The resulting Home Savings Plaza, the use of which was given to the city to commemorate the bank’s 100th anniversary, makes a nice spot for lunch in the spring and summer, with thousands of bulbs in bloom, and a representative contingent of the city’s famous jet-black squirrels ready to share your food. And, on summer Thursday evenings, the plaza becomes the bank’s combination outdoor movie theater and concert venue. Often Boyle is out there, filling helium balloons.
Downtown Kent is undergoing a transition, says City Manager Dave Ruller, “and we couldn’t have done it without Howard.”
The city has recently been accepted into the National Trust for Historic Preservations Main Street Program, an effort that attempts to assist downtown districts to organize and generate revitalization through local “bootstrap” means. Further, Kent State’s new president, Lester Lefton, has talked of increased efforts to cooperate with the city for mutual benefit. One current example of what this will mean is an incubator for high-tech businesses specializing in liquid crystal technology that a Kent State spinoff, Kent Displays, will be establishing with an $8 million state grant.
And there are many smaller firms that have come to replace the old big employers, many of them still in manufacturing. Boyle says he recently came across a product—battery casings for antique autos—that he only accidentally found out was made right in town.
“Kent doesn’t celebrate all of its successes so well,” says City Manager Ruller. He feels the city has a “blue collar modesty,” arising from its working-class roots.
Applied finance in action
Meanwhile, the downtown’s comeback is a continuing slog, a battle of small moves and successes.
“Howard understands that you can’t sit idly by waiting for the perfect project to show up on your doorstep,” says Ruller. The creation of West River Place is a good example of that.
The 80-year-old Bissler Building, a former furniture store and funeral home, sat on the Cuyahoga, a derelict.
A redevelopment project was conceived, and, after some evolution from the original concept took place, West River Place, LLC, was created by several private investors in the area.
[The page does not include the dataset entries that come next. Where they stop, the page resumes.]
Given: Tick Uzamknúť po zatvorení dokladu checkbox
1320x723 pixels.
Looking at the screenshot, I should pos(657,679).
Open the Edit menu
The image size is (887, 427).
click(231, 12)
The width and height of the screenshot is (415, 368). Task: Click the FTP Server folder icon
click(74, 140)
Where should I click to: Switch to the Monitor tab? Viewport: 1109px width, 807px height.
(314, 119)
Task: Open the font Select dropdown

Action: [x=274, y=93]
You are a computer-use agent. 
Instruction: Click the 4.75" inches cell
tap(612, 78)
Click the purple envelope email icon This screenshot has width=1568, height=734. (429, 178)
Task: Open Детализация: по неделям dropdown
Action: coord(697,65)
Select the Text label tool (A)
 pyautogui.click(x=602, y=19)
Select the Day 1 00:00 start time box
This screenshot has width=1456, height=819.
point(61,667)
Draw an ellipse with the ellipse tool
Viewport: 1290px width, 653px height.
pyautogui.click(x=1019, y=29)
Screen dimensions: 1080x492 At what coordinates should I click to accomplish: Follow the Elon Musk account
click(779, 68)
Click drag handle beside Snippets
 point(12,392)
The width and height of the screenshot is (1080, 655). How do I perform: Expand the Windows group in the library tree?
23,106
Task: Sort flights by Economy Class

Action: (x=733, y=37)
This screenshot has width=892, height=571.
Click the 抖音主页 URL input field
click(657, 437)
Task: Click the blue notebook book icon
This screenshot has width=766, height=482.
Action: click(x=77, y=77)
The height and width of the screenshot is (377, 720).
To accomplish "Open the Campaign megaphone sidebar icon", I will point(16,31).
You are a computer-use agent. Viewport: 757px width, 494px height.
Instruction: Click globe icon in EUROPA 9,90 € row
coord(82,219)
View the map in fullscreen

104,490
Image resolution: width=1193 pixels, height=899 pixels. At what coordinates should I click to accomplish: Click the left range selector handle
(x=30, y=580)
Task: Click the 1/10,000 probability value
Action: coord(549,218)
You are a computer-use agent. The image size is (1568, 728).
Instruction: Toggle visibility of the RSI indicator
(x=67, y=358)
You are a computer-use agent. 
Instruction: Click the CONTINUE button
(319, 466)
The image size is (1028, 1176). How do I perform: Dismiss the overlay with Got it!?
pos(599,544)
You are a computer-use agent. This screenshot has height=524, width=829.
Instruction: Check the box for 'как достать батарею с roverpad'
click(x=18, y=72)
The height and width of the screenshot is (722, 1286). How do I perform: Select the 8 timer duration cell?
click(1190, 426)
Home Savings helped the project with innovative financing.
“I looked at a number of different banks,” says Barbara J. Carlson, one of the owners. “Most wanted us to obtain letters of commitment from every tenant who would come into the building before they would lend us anything. And that was strictly impossible. I needed a bank that was willing to look at this project in a nontraditional way.”
Carlson says Home Savings was willing to structure a “borrow as you go” approach. As each tenant signs their lease, the bank has advanced an additional chunk of the building money. Because the project is a rehab, and because of its shape, it has been practical for tenants to move in while construction in other parts of the building continues.
Wal-Marts, credit unions, and more
Community bankers concerned about growing competition from nontraditional sources have an understanding friend in Howard Boyle. Whether the topic is Wal-Mart’s ongoing attempts to get into banking, or credit unions’ expansion, Boyle “gets it.”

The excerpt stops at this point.